Bad: “Something is wrong with auth.”
Good: “The 401 happens because the login token is set but not sent on /me, which I will prove by comparing the login response headers with the follow-up request headers.”

Phase 4 — Narrow with binary search

Pick the chain and split it:

Frontend → request creation → network → API gateway/middleware → controller → service → DB/external API → response → UI

After each test report:

✅ Ruled out: [component] because [evidence]
❌ Found: [component] fails because [evidence]

For stack-specific checklists read references/stack-checklists.md.

Phase 5 — Fix

Only after evidence supports the hypothesis:

  • change the smallest surface area
  • do not refactor unrelated code
  • prefer reversible config/code changes
  • keep secrets and production data out of logs/reports
  • stop after 3 failed fix attempts and restart from evidence/hypothesis

Phase 6 — Verify

Before saying done, provide evidence:

DEBUG REPORT
Failure:      [exact issue]
Root cause:   [specific cause]
Proof:        [test/log/code evidence]
Fix:          [minimal change]
Verified:     [command/test/repro result]
Prevention:   [test/monitoring/doc/learning, or "not needed" + why]
Remaining:    [risk/blocker, or "none known"]

For report variants read references/output-templates.md.

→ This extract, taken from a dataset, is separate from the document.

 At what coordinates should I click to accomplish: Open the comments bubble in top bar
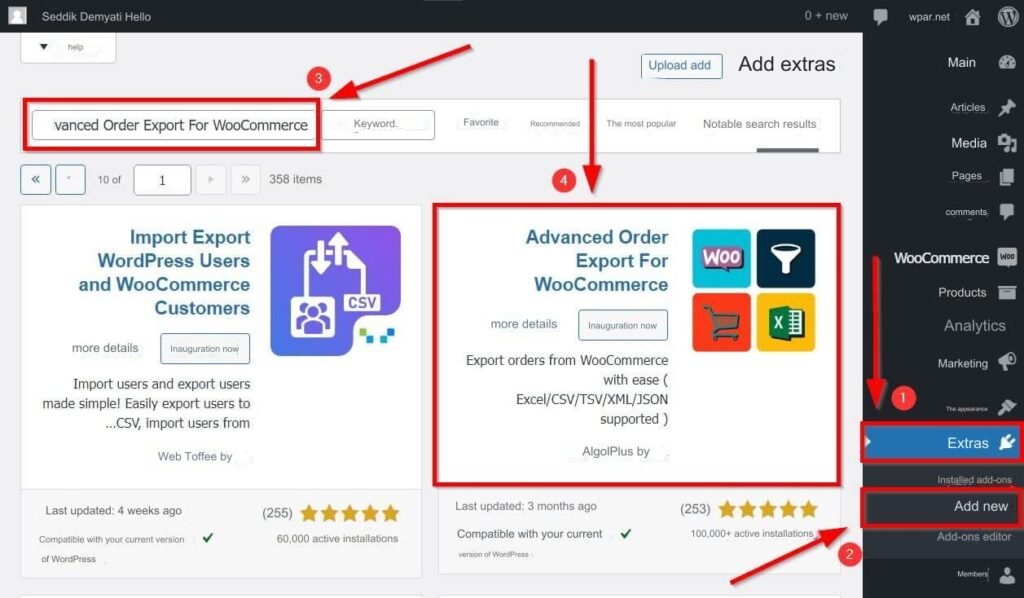point(880,17)
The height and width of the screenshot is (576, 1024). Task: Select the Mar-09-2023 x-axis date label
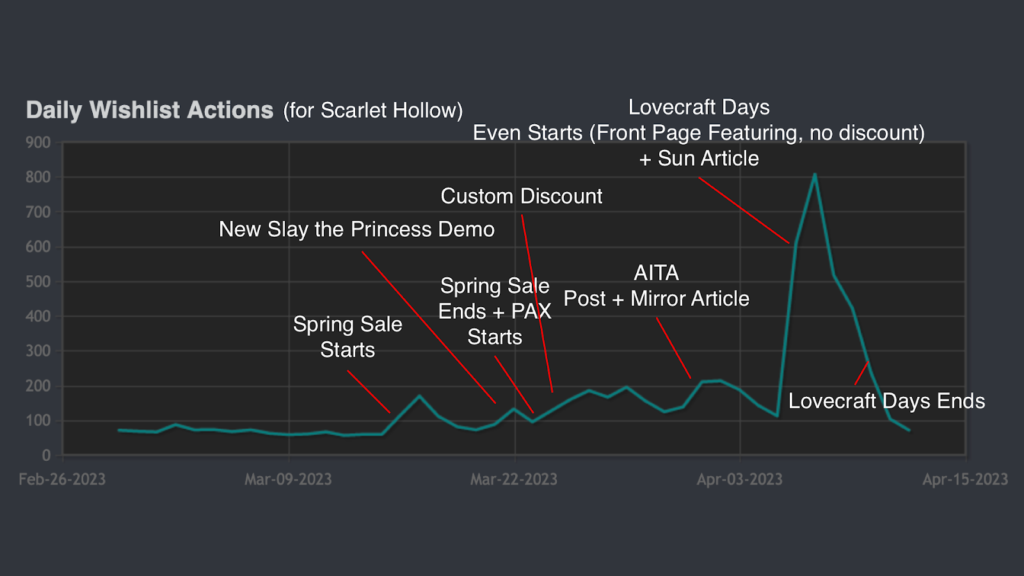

Phase 7 — Prevent recurrence

Required when the bug is production-like, recurring, security-adjacent, or took more than one hypothesis:

□ Regression test or smoke test added/identified
□ Monitoring/logging improved or gap named
□ Runbook/rollback note captured for future incidents
□ Durable learning written if likely to recur

Hard rules

  • Never fix before hypothesis.
  • Never test with real credentials or copy raw tokens/cookies/secrets.
  • Never mix unrelated refactor with bug fix.
  • Never claim root cause without proof.
  • Never hide remaining risk.
  • If meaningful optimization potential remains, mention it as Next optimization:.